▶ WHAT NEEDS TO BE DONE:
In the records below, begin at the line containing "Task: Select the Background section header" and end at the line containing "Task: Click the blue"; quote every line in that span exactly, including both boundary lines, and no others.

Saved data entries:
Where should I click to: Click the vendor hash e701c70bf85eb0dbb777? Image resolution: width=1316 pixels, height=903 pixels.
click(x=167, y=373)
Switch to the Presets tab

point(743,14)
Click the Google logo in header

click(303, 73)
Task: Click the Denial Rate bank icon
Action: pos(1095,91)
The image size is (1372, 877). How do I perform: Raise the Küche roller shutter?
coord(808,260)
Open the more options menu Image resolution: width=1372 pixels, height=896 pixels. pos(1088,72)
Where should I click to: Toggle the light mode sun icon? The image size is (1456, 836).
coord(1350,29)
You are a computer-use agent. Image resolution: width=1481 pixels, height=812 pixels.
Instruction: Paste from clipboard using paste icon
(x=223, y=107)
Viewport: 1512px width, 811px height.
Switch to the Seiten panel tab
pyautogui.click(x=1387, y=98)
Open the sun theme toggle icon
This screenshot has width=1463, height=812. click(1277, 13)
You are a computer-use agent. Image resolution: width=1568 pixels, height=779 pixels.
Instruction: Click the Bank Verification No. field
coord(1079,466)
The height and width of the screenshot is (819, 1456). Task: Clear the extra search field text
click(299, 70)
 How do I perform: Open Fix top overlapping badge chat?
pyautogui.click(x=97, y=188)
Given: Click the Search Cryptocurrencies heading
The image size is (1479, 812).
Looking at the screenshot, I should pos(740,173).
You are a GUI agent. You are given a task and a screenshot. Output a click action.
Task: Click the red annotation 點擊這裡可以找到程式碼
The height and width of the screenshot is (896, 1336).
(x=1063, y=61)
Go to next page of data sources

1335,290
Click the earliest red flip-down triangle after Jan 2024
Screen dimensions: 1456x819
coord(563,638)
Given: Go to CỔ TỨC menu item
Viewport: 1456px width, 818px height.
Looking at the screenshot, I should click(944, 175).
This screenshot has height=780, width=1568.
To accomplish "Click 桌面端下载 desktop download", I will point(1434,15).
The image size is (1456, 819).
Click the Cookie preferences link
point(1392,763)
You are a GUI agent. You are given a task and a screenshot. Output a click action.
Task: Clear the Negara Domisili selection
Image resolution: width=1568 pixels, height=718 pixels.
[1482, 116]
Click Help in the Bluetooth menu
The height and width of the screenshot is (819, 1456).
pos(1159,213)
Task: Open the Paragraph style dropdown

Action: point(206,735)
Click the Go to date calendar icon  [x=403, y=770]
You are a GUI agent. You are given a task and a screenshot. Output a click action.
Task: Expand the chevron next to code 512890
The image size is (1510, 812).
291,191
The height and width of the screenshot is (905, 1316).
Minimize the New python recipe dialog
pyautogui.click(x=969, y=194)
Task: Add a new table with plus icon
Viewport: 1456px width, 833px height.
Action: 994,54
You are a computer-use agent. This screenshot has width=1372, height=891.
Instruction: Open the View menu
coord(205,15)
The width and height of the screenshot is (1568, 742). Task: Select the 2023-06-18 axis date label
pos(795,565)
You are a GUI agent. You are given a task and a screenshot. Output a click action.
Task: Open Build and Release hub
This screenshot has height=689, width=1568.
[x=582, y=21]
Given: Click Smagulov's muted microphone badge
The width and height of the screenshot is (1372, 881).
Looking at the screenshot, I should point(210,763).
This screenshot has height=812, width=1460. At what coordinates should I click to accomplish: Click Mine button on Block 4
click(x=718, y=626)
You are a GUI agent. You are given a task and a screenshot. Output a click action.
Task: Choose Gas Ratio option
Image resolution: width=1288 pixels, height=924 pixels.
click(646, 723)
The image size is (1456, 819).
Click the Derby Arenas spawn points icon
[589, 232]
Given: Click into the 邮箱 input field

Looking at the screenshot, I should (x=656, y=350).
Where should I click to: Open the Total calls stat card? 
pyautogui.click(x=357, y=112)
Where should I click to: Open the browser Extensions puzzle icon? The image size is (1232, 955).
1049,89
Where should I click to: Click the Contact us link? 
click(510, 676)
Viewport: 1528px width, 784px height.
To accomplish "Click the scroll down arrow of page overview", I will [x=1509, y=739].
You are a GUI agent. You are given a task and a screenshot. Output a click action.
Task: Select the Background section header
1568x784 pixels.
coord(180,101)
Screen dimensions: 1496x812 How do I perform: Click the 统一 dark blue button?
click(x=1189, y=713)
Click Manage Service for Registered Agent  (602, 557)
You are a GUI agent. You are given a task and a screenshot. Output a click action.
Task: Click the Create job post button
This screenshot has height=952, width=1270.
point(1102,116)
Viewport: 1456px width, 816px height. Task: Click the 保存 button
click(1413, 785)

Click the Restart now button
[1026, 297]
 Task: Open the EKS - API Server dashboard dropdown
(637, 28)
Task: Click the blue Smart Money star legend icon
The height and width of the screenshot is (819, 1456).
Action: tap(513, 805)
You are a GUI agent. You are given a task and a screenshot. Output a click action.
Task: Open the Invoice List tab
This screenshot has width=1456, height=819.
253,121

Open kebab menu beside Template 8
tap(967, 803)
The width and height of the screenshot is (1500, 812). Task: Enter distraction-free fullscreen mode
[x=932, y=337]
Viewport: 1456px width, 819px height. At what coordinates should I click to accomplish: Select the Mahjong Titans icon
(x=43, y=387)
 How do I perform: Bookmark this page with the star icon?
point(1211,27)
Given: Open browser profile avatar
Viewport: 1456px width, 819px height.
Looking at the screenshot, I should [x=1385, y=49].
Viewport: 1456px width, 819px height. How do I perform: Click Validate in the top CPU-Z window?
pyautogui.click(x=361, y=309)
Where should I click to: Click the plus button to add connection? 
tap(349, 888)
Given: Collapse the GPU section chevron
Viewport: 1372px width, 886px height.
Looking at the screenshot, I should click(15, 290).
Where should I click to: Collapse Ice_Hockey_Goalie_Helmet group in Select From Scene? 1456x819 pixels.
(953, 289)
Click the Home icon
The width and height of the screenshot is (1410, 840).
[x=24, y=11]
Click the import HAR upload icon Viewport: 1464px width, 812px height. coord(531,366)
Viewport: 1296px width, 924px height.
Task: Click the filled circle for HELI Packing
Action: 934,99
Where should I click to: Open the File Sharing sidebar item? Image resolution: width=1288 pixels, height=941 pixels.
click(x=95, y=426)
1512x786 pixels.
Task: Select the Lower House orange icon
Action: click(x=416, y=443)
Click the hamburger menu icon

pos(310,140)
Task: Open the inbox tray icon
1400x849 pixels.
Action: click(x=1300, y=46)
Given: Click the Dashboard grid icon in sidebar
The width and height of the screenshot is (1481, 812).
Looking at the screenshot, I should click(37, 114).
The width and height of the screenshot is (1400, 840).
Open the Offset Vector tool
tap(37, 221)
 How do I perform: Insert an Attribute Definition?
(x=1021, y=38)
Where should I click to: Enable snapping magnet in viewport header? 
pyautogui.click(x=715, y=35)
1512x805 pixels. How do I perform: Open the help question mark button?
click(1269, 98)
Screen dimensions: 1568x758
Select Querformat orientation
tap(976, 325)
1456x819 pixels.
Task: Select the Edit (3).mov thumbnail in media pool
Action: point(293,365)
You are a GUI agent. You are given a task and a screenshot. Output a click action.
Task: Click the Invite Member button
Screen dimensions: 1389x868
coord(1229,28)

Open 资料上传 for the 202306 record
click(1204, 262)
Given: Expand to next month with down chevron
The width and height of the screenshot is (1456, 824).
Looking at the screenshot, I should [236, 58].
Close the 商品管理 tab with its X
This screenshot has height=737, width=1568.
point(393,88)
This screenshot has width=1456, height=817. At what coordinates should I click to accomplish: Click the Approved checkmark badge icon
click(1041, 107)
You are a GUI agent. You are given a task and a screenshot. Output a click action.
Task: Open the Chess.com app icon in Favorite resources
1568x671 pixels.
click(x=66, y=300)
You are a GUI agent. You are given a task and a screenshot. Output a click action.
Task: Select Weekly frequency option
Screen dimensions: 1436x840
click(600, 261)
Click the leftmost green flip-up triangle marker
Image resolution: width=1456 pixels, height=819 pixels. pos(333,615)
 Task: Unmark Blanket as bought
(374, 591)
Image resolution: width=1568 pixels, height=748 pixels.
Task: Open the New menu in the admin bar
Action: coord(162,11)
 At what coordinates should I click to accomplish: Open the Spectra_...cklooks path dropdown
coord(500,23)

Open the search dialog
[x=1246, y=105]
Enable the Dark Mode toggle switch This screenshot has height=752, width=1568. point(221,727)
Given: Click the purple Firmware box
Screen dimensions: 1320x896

▶ REPLY TO THE TASK:
Task: Select the Background section header
1568x784 pixels.
coord(180,101)
Screen dimensions: 1496x812 How do I perform: Click the 统一 dark blue button?
click(x=1189, y=713)
Click Manage Service for Registered Agent  (602, 557)
You are a GUI agent. You are given a task and a screenshot. Output a click action.
Task: Click the Create job post button
This screenshot has height=952, width=1270.
point(1102,116)
Viewport: 1456px width, 816px height. Task: Click the 保存 button
click(1413, 785)

Click the Restart now button
[1026, 297]
 Task: Open the EKS - API Server dashboard dropdown
(637, 28)
Task: Click the blue Smart Money star legend icon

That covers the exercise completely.